• Work to be completed:
Would you restate the entries below exactly, keeping every line?

• Dataset:
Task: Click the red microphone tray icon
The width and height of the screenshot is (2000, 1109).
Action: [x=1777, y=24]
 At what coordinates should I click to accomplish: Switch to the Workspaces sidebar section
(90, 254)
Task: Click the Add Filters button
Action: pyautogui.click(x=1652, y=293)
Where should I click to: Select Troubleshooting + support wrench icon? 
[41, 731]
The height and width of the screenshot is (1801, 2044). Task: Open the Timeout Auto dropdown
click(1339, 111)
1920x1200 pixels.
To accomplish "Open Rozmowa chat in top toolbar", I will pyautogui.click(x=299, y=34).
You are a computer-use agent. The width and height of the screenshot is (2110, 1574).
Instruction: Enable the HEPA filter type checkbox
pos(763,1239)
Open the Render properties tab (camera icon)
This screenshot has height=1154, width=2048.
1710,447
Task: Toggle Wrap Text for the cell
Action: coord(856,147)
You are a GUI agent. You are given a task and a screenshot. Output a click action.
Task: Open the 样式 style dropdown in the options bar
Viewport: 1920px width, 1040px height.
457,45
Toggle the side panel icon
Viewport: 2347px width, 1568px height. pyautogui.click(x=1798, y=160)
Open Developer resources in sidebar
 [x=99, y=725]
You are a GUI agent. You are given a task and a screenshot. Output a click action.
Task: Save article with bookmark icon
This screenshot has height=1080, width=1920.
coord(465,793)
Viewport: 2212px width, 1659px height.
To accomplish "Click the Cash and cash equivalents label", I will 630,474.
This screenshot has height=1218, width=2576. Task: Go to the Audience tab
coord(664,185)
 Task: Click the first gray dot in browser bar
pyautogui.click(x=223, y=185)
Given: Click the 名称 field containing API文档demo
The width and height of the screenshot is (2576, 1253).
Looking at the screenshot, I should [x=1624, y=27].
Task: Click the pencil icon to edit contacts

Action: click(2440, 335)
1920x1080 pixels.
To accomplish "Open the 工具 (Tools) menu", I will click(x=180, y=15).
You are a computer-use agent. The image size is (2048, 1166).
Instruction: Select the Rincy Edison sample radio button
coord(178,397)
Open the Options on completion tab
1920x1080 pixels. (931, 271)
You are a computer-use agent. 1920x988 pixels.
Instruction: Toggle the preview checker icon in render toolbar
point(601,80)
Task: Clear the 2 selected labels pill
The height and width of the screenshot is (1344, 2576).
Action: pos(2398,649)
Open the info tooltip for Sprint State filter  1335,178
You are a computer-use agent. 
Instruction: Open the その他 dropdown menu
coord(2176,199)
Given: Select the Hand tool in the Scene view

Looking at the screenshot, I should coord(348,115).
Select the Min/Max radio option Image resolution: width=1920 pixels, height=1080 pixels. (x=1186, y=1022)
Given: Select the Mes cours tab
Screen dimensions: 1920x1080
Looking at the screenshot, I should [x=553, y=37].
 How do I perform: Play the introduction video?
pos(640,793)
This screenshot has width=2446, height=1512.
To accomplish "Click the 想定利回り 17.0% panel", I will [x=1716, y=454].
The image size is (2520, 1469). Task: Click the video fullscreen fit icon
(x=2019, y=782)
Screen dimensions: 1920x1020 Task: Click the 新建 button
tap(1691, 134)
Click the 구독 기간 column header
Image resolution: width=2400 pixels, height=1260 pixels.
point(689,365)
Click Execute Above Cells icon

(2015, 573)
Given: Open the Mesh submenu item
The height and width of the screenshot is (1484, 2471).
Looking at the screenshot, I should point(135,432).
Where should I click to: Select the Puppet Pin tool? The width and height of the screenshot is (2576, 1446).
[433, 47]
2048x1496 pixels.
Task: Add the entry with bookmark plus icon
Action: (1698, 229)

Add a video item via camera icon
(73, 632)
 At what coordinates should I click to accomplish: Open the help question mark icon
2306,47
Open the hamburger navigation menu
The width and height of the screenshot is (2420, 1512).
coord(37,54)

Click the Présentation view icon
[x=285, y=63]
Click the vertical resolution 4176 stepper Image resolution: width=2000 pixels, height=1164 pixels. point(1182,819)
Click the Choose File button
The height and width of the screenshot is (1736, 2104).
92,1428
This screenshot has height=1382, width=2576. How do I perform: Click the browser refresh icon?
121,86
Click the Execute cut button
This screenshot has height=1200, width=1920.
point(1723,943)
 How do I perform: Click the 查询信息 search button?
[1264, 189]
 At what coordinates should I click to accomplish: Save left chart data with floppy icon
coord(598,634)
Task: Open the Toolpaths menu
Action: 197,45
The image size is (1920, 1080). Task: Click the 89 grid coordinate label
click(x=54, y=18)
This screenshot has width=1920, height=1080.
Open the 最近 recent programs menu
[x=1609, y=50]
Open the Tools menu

• Result:
Task: Click the red microphone tray icon
The width and height of the screenshot is (2000, 1109).
Action: [x=1777, y=24]
 At what coordinates should I click to accomplish: Switch to the Workspaces sidebar section
(90, 254)
Task: Click the Add Filters button
Action: pyautogui.click(x=1652, y=293)
Where should I click to: Select Troubleshooting + support wrench icon? 
[41, 731]
The height and width of the screenshot is (1801, 2044). Task: Open the Timeout Auto dropdown
click(1339, 111)
1920x1200 pixels.
To accomplish "Open Rozmowa chat in top toolbar", I will pyautogui.click(x=299, y=34).
You are a computer-use agent. The width and height of the screenshot is (2110, 1574).
Instruction: Enable the HEPA filter type checkbox
pos(763,1239)
Open the Render properties tab (camera icon)
This screenshot has height=1154, width=2048.
1710,447
Task: Toggle Wrap Text for the cell
Action: coord(856,147)
You are a GUI agent. You are given a task and a screenshot. Output a click action.
Task: Open the 样式 style dropdown in the options bar
Viewport: 1920px width, 1040px height.
457,45
Toggle the side panel icon
Viewport: 2347px width, 1568px height. pyautogui.click(x=1798, y=160)
Open Developer resources in sidebar
 [x=99, y=725]
You are a GUI agent. You are given a task and a screenshot. Output a click action.
Task: Save article with bookmark icon
This screenshot has height=1080, width=1920.
coord(465,793)
Viewport: 2212px width, 1659px height.
To accomplish "Click the Cash and cash equivalents label", I will 630,474.
This screenshot has height=1218, width=2576. Task: Go to the Audience tab
coord(664,185)
 Task: Click the first gray dot in browser bar
pyautogui.click(x=223, y=185)
Given: Click the 名称 field containing API文档demo
The width and height of the screenshot is (2576, 1253).
Looking at the screenshot, I should [x=1624, y=27].
Task: Click the pencil icon to edit contacts

Action: click(2440, 335)
1920x1080 pixels.
To accomplish "Open the 工具 (Tools) menu", I will click(x=180, y=15).
You are a computer-use agent. The image size is (2048, 1166).
Instruction: Select the Rincy Edison sample radio button
coord(178,397)
Open the Options on completion tab
1920x1080 pixels. (931, 271)
You are a computer-use agent. 1920x988 pixels.
Instruction: Toggle the preview checker icon in render toolbar
point(601,80)
Task: Clear the 2 selected labels pill
The height and width of the screenshot is (1344, 2576).
Action: pos(2398,649)
Open the info tooltip for Sprint State filter  1335,178
You are a computer-use agent. 
Instruction: Open the その他 dropdown menu
coord(2176,199)
Given: Select the Hand tool in the Scene view

Looking at the screenshot, I should coord(348,115).
Select the Min/Max radio option Image resolution: width=1920 pixels, height=1080 pixels. (x=1186, y=1022)
Given: Select the Mes cours tab
Screen dimensions: 1920x1080
Looking at the screenshot, I should [x=553, y=37].
 How do I perform: Play the introduction video?
pos(640,793)
This screenshot has width=2446, height=1512.
To accomplish "Click the 想定利回り 17.0% panel", I will [x=1716, y=454].
The image size is (2520, 1469). Task: Click the video fullscreen fit icon
(x=2019, y=782)
Screen dimensions: 1920x1020 Task: Click the 新建 button
tap(1691, 134)
Click the 구독 기간 column header
Image resolution: width=2400 pixels, height=1260 pixels.
point(689,365)
Click Execute Above Cells icon

(2015, 573)
Given: Open the Mesh submenu item
The height and width of the screenshot is (1484, 2471).
Looking at the screenshot, I should point(135,432).
Where should I click to: Select the Puppet Pin tool? The width and height of the screenshot is (2576, 1446).
[433, 47]
2048x1496 pixels.
Task: Add the entry with bookmark plus icon
Action: (1698, 229)

Add a video item via camera icon
(73, 632)
 At what coordinates should I click to accomplish: Open the help question mark icon
2306,47
Open the hamburger navigation menu
The width and height of the screenshot is (2420, 1512).
coord(37,54)

Click the Présentation view icon
[x=285, y=63]
Click the vertical resolution 4176 stepper Image resolution: width=2000 pixels, height=1164 pixels. point(1182,819)
Click the Choose File button
The height and width of the screenshot is (1736, 2104).
92,1428
This screenshot has height=1382, width=2576. How do I perform: Click the browser refresh icon?
121,86
Click the Execute cut button
This screenshot has height=1200, width=1920.
point(1723,943)
 How do I perform: Click the 查询信息 search button?
[1264, 189]
 At what coordinates should I click to accomplish: Save left chart data with floppy icon
coord(598,634)
Task: Open the Toolpaths menu
Action: 197,45
The image size is (1920, 1080). Task: Click the 89 grid coordinate label
click(x=54, y=18)
This screenshot has width=1920, height=1080.
Open the 最近 recent programs menu
[x=1609, y=50]
Open the Tools menu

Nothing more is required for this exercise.